Repeat the data as given. Images do not go in the copy.
┌──
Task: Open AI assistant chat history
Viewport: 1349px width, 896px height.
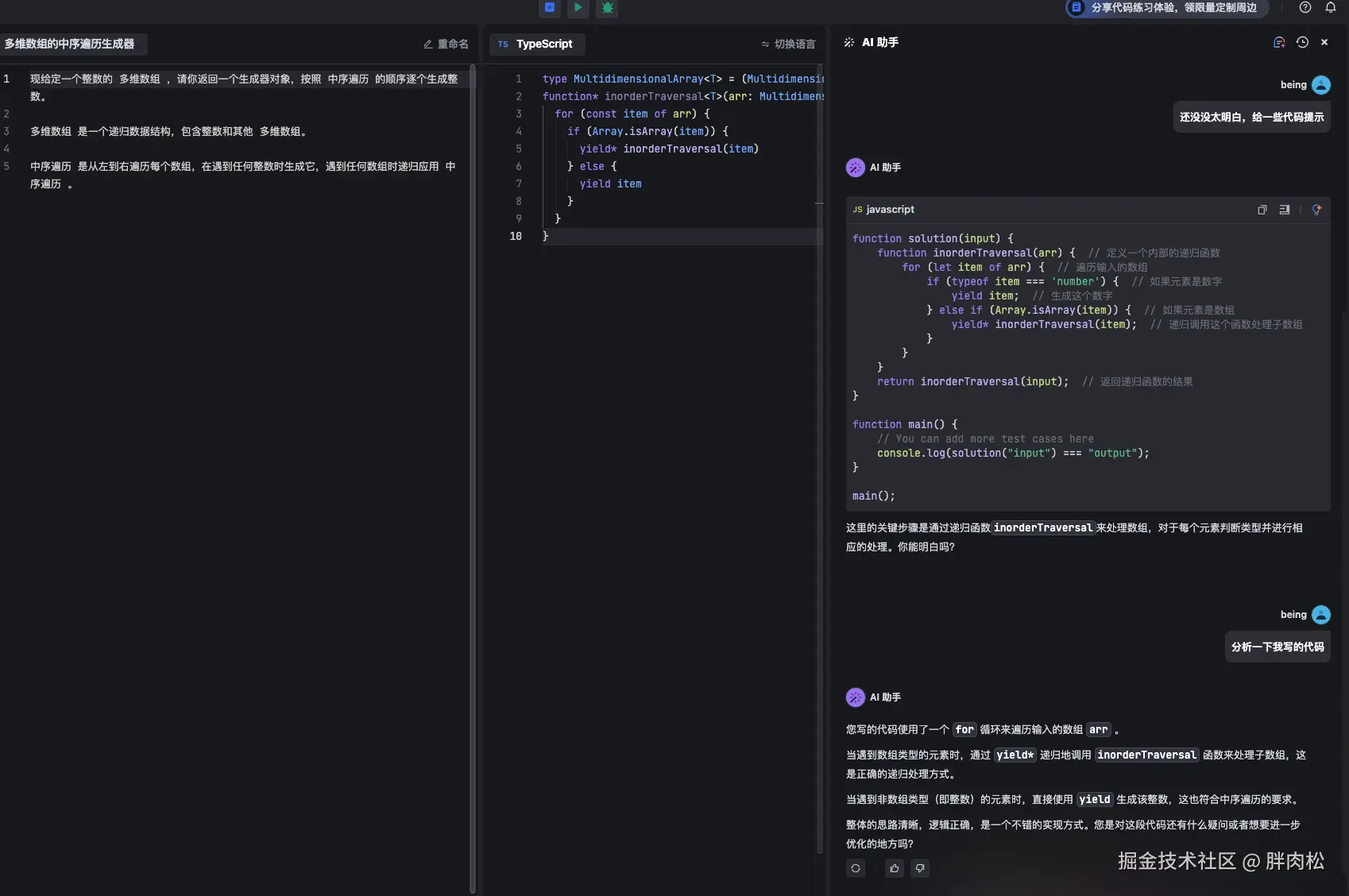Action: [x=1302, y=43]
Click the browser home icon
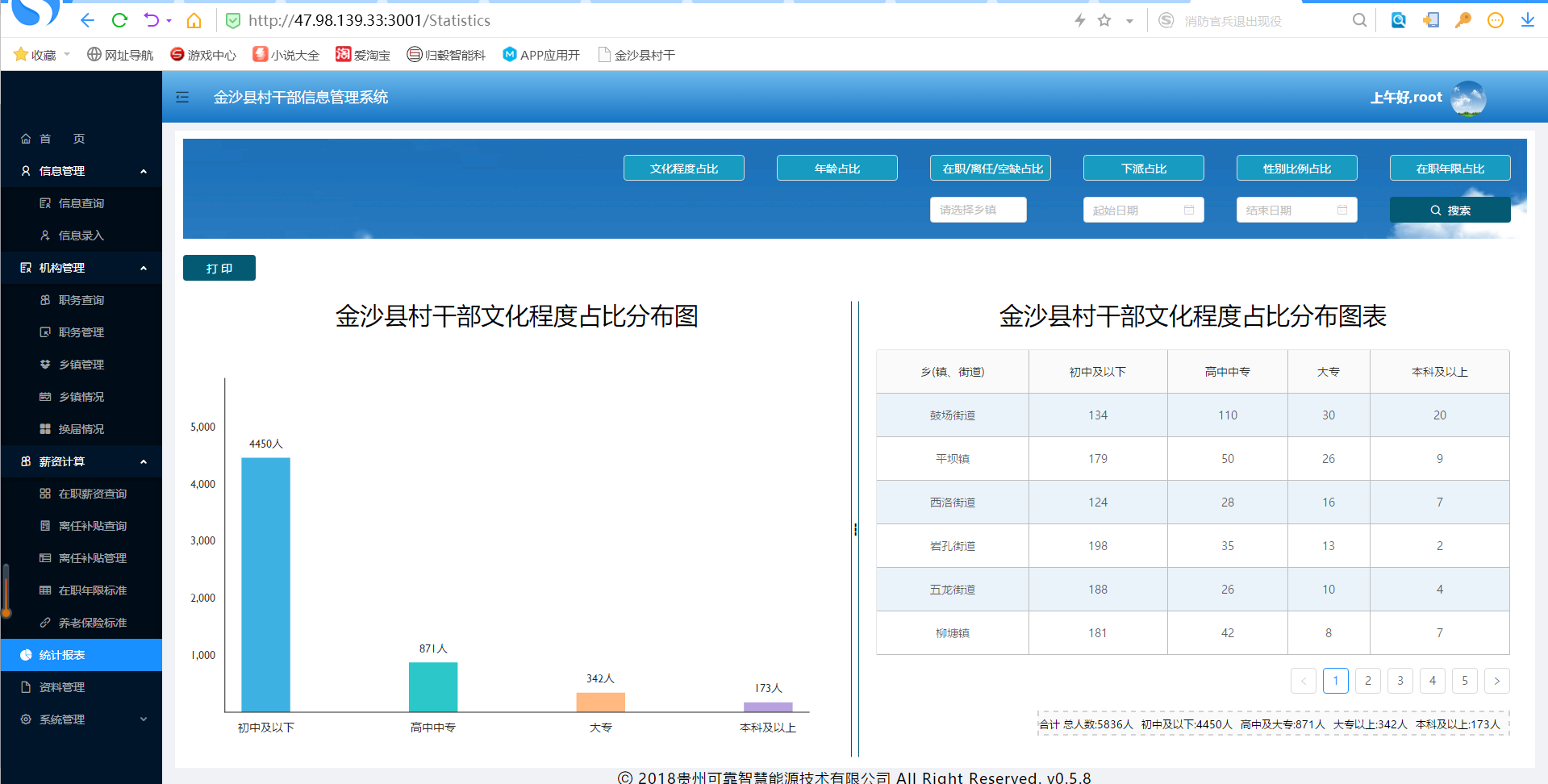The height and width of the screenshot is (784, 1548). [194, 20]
└──
Finished exercise
Task: Open AI assistant chat history
Viewport: 1349px width, 896px height.
Action: [x=1302, y=43]
Click the browser home icon
The height and width of the screenshot is (784, 1548). [194, 20]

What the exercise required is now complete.